Enabling the Feature

Add the following to your broker / cluster configuration:
startree.broker.mse.use.broker.for.intermediate.stage=true
  No server-side changes are required. Each broker with this config enabled will start an embedded query server that can accept dispatched intermediate stage plans from other brokers.

Configuration Reference

Broker Configs

Config KeyDefaultDescription
startree.broker.mse.use.broker.for.intermediate.stagefalseEnable using tagged brokers as workers for MSE intermediate stages.
startree.broker.mse.default.worker.broker.tagDefaultTenant_BROKERHelix tag identifying which brokers serve as intermediate-stage workers.
startree.broker.mse.num.brokers.for.intermediate.stage-1 (all)Max number of tagged brokers to use for intermediate stages; -1 means use all available

Query Options (per-query overrides)

These can be set via SET statements to override cluster defaults on a per-query basis.
Query OptionDescription
useBrokerForIntermediateStageOverride the cluster-level broker-as-worker setting for this query (true/false)
mseWorkerBrokerTagTarget a specific broker pool by tag for this query’s intermediate stages.
numBrokersForIntermediateStageOverride the max broker count for this query’s intermediate stages.
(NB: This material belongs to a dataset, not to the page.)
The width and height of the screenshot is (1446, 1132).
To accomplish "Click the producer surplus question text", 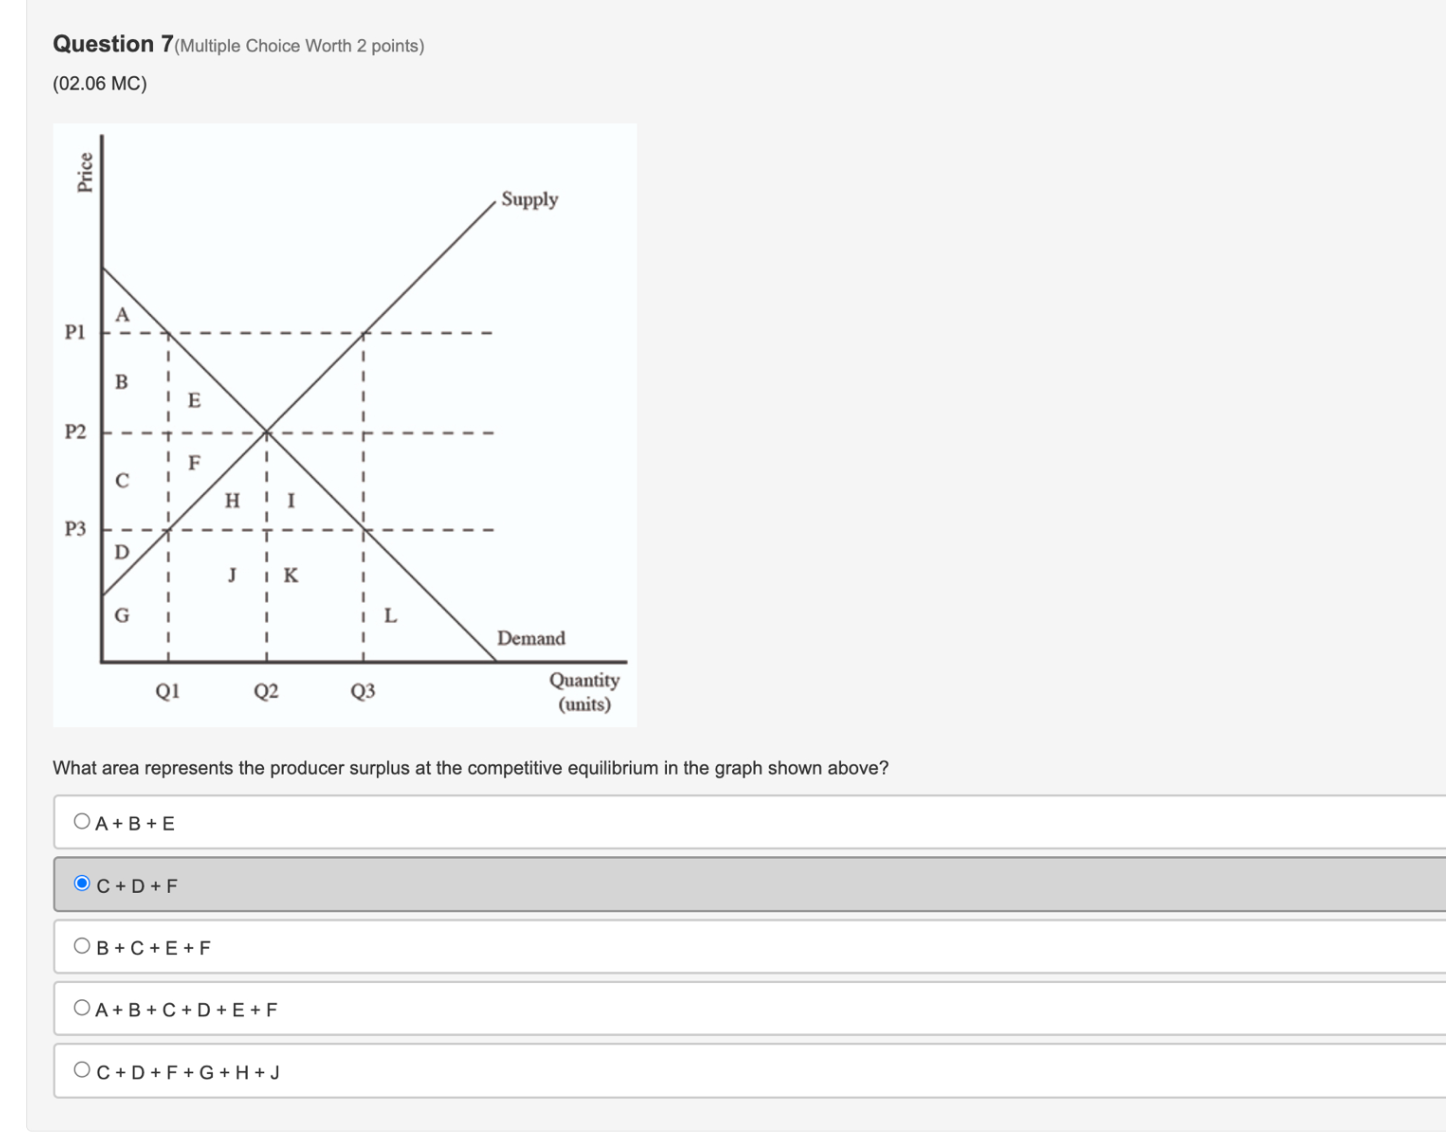I will click(471, 768).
Default = all brokers in the given tenant.

Example

  SET useBrokerForIntermediateStage = true;
  SET mseWorkerBrokerTag = 'highMem_BROKER';
  SET numBrokersForIntermediateStage = 4;
  SELECT a.col1, b.col2
  FROM tableA a JOIN tableB b ON a.id = b.id

Workload Isolation with Broker Tags

  You can partition brokers into pools using Helix tags and route intermediate stage work to a specific pool:   1. Tag a subset of brokers with a custom tag (e.g., heavyQuery_BROKER).   2. Set the default tag in broker config:
  startree.broker.mse.default.worker.broker.tag=heavyQuery_BROKER
  3. Or override per query:
SET mseWorkerBrokerTag = 'heavyQuery_BROKER';

  SELECT ...
Only brokers carrying the specified tag (and that are live, enabled, and have the feature turned on) will be selected as intermediate-stage workers.

Limiting Broker Parallelism

  By default, all brokers matching the tag are used. To cap the number of brokers used for a query’s intermediate stages:
  startree.broker.mse.num.brokers.for.intermediate.stage=4
  Or per query:
  SET numBrokersForIntermediateStage = 2;

  SELECT ...
This is useful when you want to limit resource consumption for individual queries or prevent a single query from monopolizing the entire broker pool.